Speaker: Zachary Ives (UPenn)

Location: 370 Jay Street, Room 1114
Videoconference link: https://nyu.zoom.us/j/97228053949

Date: Monday, May 11, 2026

NYU has instituted a mandatory waiting room for all Zoom meetings. You can bypass the waiting room by logging into your NYU Zoom account before accessing the colloquium Zoom. 
 
Abstract:
Modern AI technologies (LLMs that can call out to agents) hold tremendous promise in enabling true open-world data integration.  At the same time, user tasks have become much more ambitious, including problem solving, planning, and discovery tasks over arbitrary unstructured data.  At the University of Pennsylvania’s AIRFoundry, we are building the infrastructure to accelerate RNA therapeutic manufacturing. This talk focuses on the KAIR (Knowledge-driven AI for Research) Assistant, a system designed to bridge the gap between unstructured literature and structured molecular tools.
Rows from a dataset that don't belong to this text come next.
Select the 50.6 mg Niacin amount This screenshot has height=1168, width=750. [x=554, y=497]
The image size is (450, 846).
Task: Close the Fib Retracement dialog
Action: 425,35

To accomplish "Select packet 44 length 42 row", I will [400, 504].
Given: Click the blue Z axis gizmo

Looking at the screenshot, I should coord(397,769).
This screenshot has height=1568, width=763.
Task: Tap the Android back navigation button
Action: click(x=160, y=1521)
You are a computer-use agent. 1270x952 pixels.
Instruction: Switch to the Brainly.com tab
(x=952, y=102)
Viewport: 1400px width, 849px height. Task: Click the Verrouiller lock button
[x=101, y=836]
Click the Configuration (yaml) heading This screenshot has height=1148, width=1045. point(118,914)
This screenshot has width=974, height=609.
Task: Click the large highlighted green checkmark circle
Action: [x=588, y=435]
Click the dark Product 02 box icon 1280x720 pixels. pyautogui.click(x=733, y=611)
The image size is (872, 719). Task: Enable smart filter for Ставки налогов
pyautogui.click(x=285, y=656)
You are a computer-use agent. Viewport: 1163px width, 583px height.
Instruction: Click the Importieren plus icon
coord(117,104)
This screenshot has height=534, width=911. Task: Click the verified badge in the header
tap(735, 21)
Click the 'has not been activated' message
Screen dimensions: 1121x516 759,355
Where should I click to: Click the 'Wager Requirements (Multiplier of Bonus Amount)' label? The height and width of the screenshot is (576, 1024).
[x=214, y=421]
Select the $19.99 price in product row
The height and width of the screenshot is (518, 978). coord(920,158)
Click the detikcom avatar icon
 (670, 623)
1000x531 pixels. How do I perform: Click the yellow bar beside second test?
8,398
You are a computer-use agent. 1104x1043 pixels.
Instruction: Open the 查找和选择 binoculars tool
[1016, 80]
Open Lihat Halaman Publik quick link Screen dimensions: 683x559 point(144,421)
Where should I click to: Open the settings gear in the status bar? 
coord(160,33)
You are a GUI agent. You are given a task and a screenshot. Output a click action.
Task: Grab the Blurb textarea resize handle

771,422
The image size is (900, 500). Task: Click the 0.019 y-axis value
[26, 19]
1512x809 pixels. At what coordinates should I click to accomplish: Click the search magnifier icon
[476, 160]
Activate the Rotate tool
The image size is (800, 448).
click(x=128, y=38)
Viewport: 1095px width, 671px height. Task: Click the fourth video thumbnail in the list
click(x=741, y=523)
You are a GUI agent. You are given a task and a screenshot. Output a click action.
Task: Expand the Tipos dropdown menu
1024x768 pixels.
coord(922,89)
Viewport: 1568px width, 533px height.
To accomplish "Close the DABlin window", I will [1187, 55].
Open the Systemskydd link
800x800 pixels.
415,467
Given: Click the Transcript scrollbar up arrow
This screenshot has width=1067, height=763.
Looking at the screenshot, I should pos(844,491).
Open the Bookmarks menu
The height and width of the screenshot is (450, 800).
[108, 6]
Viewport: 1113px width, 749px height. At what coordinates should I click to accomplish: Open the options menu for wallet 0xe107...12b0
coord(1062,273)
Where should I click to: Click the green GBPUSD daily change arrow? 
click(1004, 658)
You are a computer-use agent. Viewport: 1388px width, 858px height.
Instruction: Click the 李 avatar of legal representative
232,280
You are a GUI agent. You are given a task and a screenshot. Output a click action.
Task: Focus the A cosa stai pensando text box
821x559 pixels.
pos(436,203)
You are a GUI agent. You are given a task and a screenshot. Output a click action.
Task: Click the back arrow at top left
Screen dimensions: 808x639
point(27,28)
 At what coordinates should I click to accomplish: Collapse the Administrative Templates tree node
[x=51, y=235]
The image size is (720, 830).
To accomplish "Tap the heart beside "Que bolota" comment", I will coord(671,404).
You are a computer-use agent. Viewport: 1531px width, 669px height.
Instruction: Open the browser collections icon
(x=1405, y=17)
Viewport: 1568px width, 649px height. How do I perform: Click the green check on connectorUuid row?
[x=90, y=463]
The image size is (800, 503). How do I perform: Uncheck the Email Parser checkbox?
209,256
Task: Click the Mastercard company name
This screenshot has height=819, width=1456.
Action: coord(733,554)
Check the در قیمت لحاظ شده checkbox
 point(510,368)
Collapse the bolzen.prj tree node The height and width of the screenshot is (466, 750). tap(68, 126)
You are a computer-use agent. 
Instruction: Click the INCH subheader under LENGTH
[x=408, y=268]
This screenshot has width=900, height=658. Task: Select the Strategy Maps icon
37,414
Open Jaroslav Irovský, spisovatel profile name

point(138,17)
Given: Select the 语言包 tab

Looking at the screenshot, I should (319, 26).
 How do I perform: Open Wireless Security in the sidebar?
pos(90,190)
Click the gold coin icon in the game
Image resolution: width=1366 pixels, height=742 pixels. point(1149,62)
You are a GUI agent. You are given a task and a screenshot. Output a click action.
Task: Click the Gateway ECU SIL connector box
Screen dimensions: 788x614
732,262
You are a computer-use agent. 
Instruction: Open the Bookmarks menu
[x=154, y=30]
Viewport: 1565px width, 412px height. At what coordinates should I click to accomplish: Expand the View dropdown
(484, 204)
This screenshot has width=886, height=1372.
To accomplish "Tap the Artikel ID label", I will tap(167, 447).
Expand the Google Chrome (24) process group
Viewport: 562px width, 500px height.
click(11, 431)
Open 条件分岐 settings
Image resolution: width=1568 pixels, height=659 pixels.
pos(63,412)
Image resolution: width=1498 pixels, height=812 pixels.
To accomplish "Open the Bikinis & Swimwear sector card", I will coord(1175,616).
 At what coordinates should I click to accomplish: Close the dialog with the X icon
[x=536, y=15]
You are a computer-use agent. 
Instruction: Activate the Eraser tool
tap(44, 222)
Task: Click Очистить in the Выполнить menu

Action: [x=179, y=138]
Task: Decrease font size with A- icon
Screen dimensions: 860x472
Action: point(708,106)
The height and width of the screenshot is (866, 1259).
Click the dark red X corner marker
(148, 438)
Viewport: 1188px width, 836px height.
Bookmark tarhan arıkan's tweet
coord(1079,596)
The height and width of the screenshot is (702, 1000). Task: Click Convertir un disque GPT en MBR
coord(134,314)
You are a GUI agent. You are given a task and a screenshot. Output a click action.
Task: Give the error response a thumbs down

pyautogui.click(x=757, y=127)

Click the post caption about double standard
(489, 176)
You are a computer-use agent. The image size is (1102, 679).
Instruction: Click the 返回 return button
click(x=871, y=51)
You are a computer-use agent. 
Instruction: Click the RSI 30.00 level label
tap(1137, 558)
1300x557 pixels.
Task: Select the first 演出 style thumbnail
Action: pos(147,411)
We will discuss our approach to structured agentic planning—treating agent actions as a query planning problem—and how we implement multi-step semantic reasoning that combines data provenance and data integration in a hybrid DBMS-LLM pipeline.
 
Work done in collaboration with Jiaming Liang, Varun Jana, Haydn Jones, Jacob Gardner, and Mark Yatskar, with funding by the National Science Foundation and the Laude Institute.
 
Bio: 
 
Zachary Ives is the Department Chair and Adani President's Distinguished Professor of Computer and Information Science at the University of Pennsylvania. Zack's research interests include agentic data engineering, data integration and provenance, and machine learning systems.  He is a recipient of the NSF CAREER award, and an alumnus of the DARPA Computer Science Study Panel and Information Science and Technology advisory panel.  He has also been awarded the Christian R. and Mary F. Lindback Foundation Award for Distinguished Teaching and an IEEE Technical Committee on Data Engineering Education Award, and he is a Fellow of the ACM. He is a co-author of the textbook Principles of Data Integration.